Letter writers are angry about the proliferation of election signs and their assault on the senses and our environment. Are there ways to reduce the large corner displays of signage and simultaneously make it easier for electors to generate an informed vote?

This is a City that plans. Together our citizens, elected representatives and administration frequently work together to plan for balanced service provision throughout the city. Every City department has planned using this model, which continues to ensure stable, planned, thoughtful development as Red Deer grows.

The one glaring exception to this exemplary planning model is found in planning our future City Councils. Not only does shared planning not occur in this area, discussions on it are rebuffed. I say we need shared planning and better citizen engagement in all aspects of city life, which can be effectively done through a ward system.

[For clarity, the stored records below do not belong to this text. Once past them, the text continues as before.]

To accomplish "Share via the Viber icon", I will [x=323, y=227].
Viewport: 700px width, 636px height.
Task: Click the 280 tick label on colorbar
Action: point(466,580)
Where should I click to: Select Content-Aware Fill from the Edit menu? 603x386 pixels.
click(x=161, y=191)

A ward system would evenly divide our city into specific, balanced areas to elect councilors, as opposed to the current system of voting for councilors at large. Planning in our city is done using the “ward system” model all the time, dividing the City into sectors for Emergency Services delivery, policing, commercial development, even recreational services. Our city services are delivered very effectively using this model. Why not our City Council?

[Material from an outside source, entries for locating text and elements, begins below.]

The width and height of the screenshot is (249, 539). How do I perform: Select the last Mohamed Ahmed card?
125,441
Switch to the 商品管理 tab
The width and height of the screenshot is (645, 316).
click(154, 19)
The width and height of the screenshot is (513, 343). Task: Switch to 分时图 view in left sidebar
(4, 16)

The benefits of a ward system are many. Council candidates would have more time to meet their constituents one-on-one. Councilor election signs would be greatly reduced. Ward councilors would be better able to understand the needs in their ward, since they live in that area, and citizens would have more access to their elected official and could help more with city planning. Ward representatives would also be more available to their constituents to discuss “whole city” issues and discuss Council decisions.

This does not happen effectively under our current system.

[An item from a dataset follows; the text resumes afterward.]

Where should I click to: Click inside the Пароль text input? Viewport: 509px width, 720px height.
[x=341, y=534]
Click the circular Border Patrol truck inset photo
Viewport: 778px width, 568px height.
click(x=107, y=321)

The current council says we aren’t big enough. Current Council wisdom also says that a non-ward Council is better able to set direction for the city as a whole, but that argument holds no water. If that type of structure were more effective, the City administration would not rely on departments with specific scopes and areas of responsibility to get things done, they would all do everything together.

Every successful private company and every municipality relies on sectioning out areas of responsibility that interact to bring success to the whole. The ward system offers opportunity to increase efficiency and develop stronger grass-roots community ties.

It may be harder to get elected in a ward system. If a candidate campaigns on a certain platform not of priority in their ward, or if those who are closest to them don’t find them a good neighbor, their chances of being elected are diminished.

Perhaps that is what it’s really about for the current council, keeping a relative distance from the elector while improving the odds of staying in power.

I say that incumbency does not necessarily translate into competency, and that resisting improvements such as the ward system may well be more about maintaining a “career” rather than serving the community. We need fresh faces, new ideas, and more access to our municipal representatives.

So I ask the candidates: “If elected, will you support the appointment of a citizen’s ad hoc committee, to make recommendations on a ward system in the second year of your mandate to be implemented before our next municipal election?”

It is time for our elected officials to awaken to the need to change our system to a ward system for the benefit of our city and we the people.

This is only one opinion, but it’s mine. (Shared by many)

Phil Hyde is a Red Deer businessman who has a long history involved in civic affairs, including past chairman of the Red Deer Emergency Services Master Planning Committee and the Red Deer Policing Committee.